Source information
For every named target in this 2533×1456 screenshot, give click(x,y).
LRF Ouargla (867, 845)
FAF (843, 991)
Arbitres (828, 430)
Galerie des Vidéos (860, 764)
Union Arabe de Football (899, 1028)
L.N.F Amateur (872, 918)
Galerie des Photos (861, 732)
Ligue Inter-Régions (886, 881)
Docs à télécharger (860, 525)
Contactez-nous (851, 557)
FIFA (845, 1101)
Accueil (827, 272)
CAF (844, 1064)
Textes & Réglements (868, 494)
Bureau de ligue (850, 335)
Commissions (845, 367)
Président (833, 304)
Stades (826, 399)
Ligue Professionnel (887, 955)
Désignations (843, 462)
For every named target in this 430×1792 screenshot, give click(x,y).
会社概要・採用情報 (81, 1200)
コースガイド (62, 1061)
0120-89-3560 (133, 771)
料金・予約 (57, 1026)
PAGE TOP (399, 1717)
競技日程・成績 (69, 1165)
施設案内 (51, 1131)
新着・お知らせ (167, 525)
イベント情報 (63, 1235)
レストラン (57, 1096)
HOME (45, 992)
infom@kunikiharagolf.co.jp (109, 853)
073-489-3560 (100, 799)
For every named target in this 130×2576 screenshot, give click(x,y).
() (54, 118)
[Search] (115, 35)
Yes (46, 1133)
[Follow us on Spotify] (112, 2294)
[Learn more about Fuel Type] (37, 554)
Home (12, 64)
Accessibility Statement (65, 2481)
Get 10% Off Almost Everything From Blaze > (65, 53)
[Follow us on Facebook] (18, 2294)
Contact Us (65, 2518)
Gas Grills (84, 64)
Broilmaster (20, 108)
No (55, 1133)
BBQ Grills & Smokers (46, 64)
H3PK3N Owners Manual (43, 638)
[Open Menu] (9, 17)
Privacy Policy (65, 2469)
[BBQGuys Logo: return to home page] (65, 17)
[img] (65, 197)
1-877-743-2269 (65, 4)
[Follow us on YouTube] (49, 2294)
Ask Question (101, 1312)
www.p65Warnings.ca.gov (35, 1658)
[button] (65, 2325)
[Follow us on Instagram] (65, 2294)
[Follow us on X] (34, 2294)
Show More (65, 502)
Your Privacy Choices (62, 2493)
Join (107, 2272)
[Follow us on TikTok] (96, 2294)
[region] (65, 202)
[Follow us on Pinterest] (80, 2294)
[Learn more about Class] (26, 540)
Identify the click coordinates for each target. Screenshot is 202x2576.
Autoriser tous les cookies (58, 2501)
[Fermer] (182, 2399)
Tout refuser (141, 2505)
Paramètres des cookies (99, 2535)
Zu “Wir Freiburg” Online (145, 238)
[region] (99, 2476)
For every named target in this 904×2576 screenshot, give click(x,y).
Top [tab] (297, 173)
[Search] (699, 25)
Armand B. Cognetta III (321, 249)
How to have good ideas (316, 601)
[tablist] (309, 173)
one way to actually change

Aim of the task
Of the records above, copy each line that includes "Follow".

Reply
[Follow us on Spotify] (112, 2294)
[Follow us on Facebook] (18, 2294)
[Follow us on YouTube] (49, 2294)
[Follow us on Instagram] (65, 2294)
[Follow us on X] (34, 2294)
[Follow us on TikTok] (96, 2294)
[Follow us on Pinterest] (80, 2294)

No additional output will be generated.